= Reading text =

____

# Quintuple Meter



## Dmorelli (Jan 27, 2020)

Hello all. I am a new listener of classical music. I am somewhat obsessed with 5/4 or Quituple meter. What would you suggest listening to in 5/4?


----------



## Allegro Con Brio (Jan 3, 2020)

Dmorelli said:


> Hello all. I am a new listener of classical music. I am somewhat obsessed with 5/4 or Quituple meter. What would you suggest listening to in 5/4?


Welcome to the wondrous world of classical music! You're beginning an amazing lifelong adventure of joy and discovery. Tchaikovsky used 5/4 meter very effectively in the second movement of his 6th Symphony to produce what he called a "limping waltz"- try counting out the beats as you listen and you'll find that the traditional waltz pattern seems to hop along with a broken leg. It's almost unsettling, really. The other famous example is "Mars" from Holst's Planets, with that pervading rhythmic ostinato. Chopin's obscure 1st Piano Sonata also uses quintuple meter in the third movement.


----------



## Rogerx (Apr 27, 2018)

____

[Target pointing data]
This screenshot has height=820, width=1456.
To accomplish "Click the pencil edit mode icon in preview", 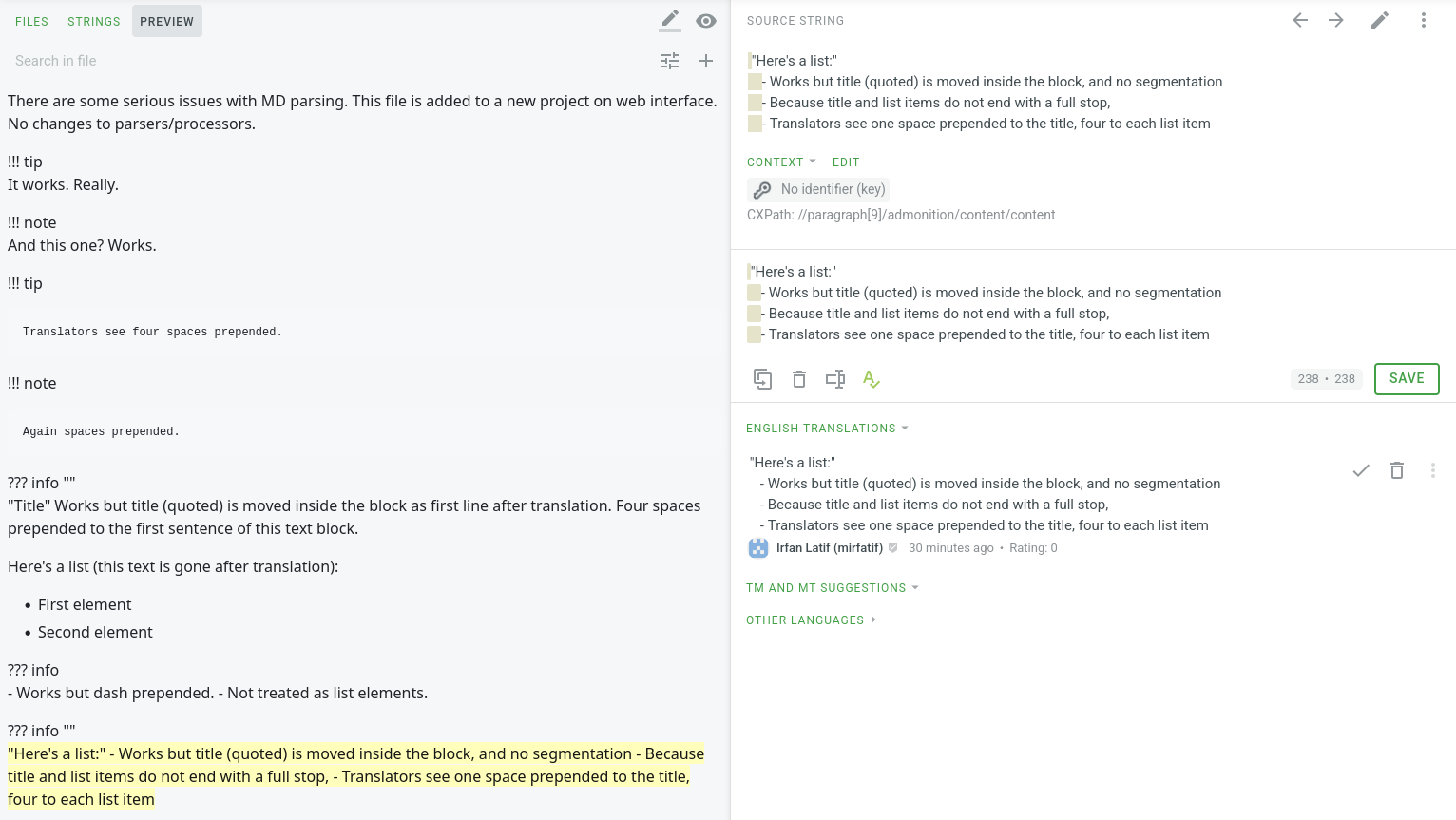I will click(670, 20).
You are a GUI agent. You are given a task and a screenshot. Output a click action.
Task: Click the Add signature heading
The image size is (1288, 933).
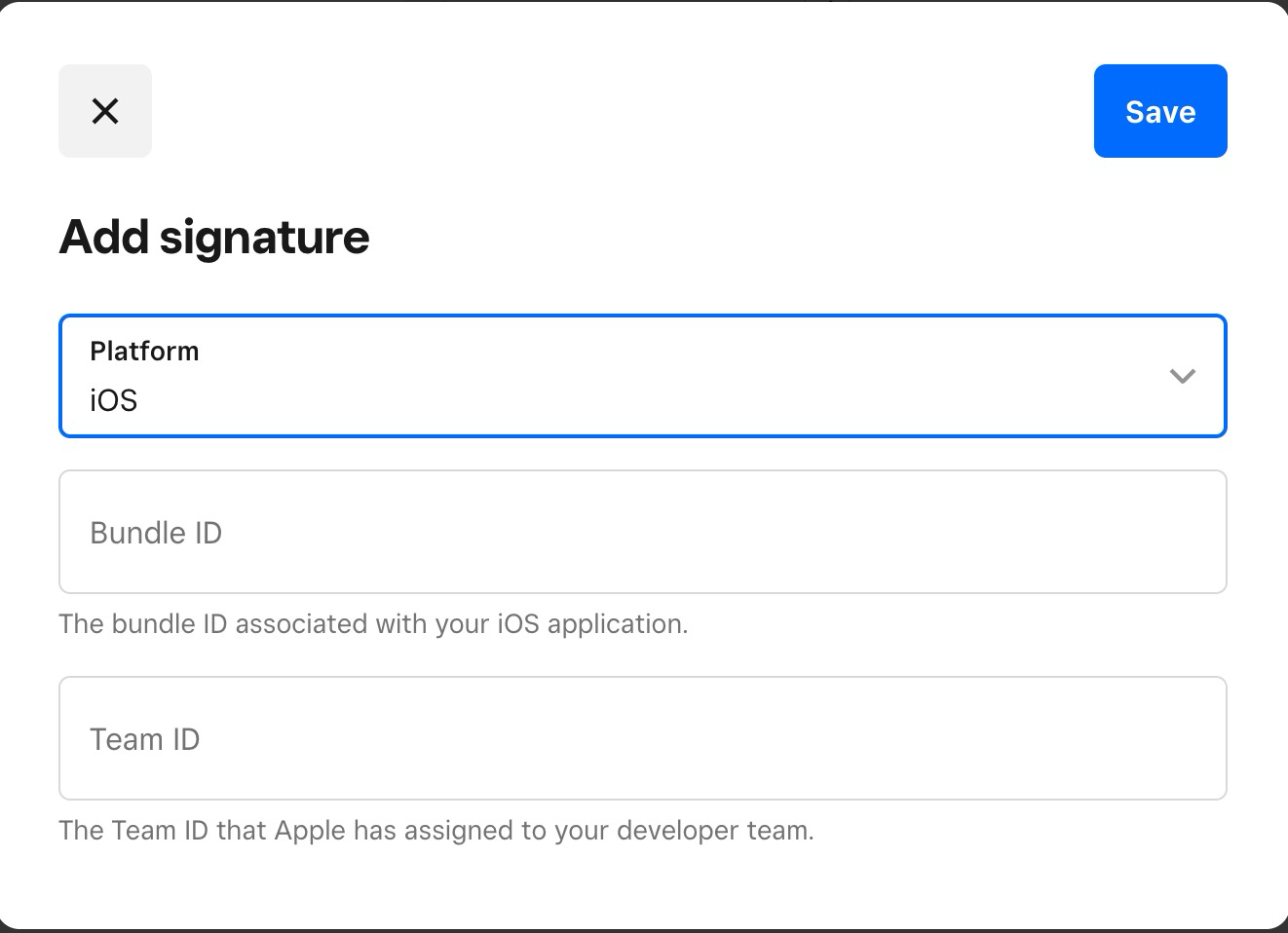tap(214, 237)
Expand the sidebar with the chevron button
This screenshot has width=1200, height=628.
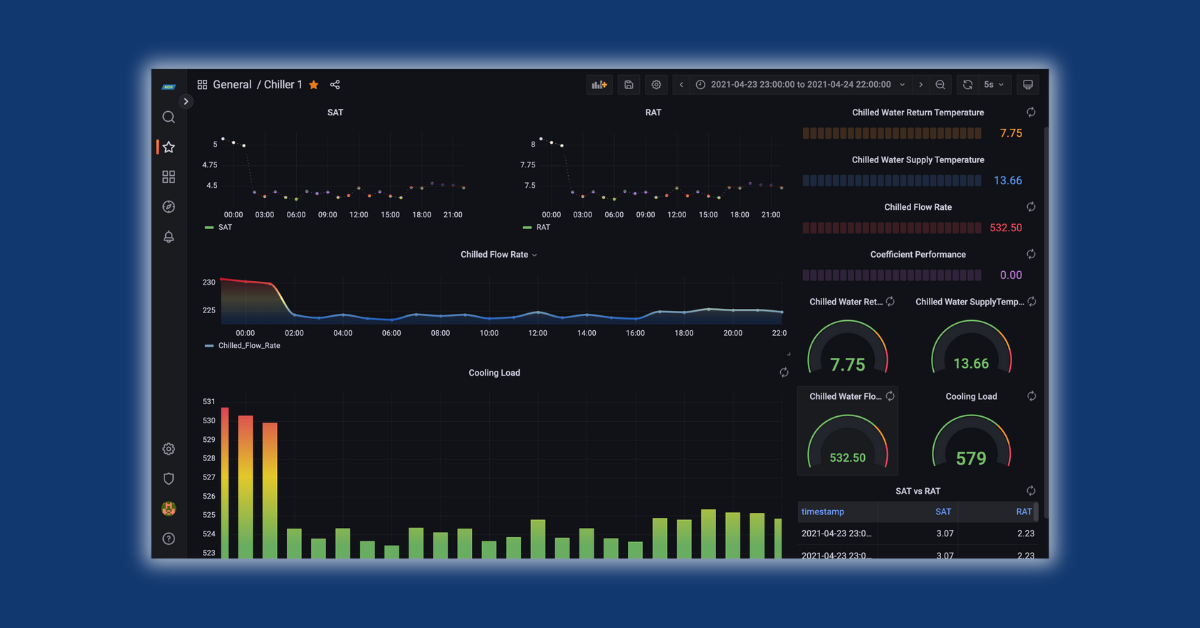coord(186,101)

____

= Requests =
1/ List every musical work that the forum thread on quintuple meter names as using 5/4 meter.
2/ Format the part of the records that opens with the line containing "You are a GUI" and runs to the end of the records as a numbered list, leaving out blank lines and pictures.
The forum thread and the records have no connection to each other.

= Solutions for each task =
1/
- The second movement of Tchaikovsky's 6th Symphony
- "Mars" from Holst's Planets
- The third movement of Chopin's 1st Piano Sonata

2/
1. You are a GUI agent. You are given a task and a screenshot. Output a click action.
2. Task: Click the Add signature heading
3. The image size is (1288, 933).
4. tap(214, 237)
5. Expand the sidebar with the chevron button
6. This screenshot has width=1200, height=628.
7. coord(186,101)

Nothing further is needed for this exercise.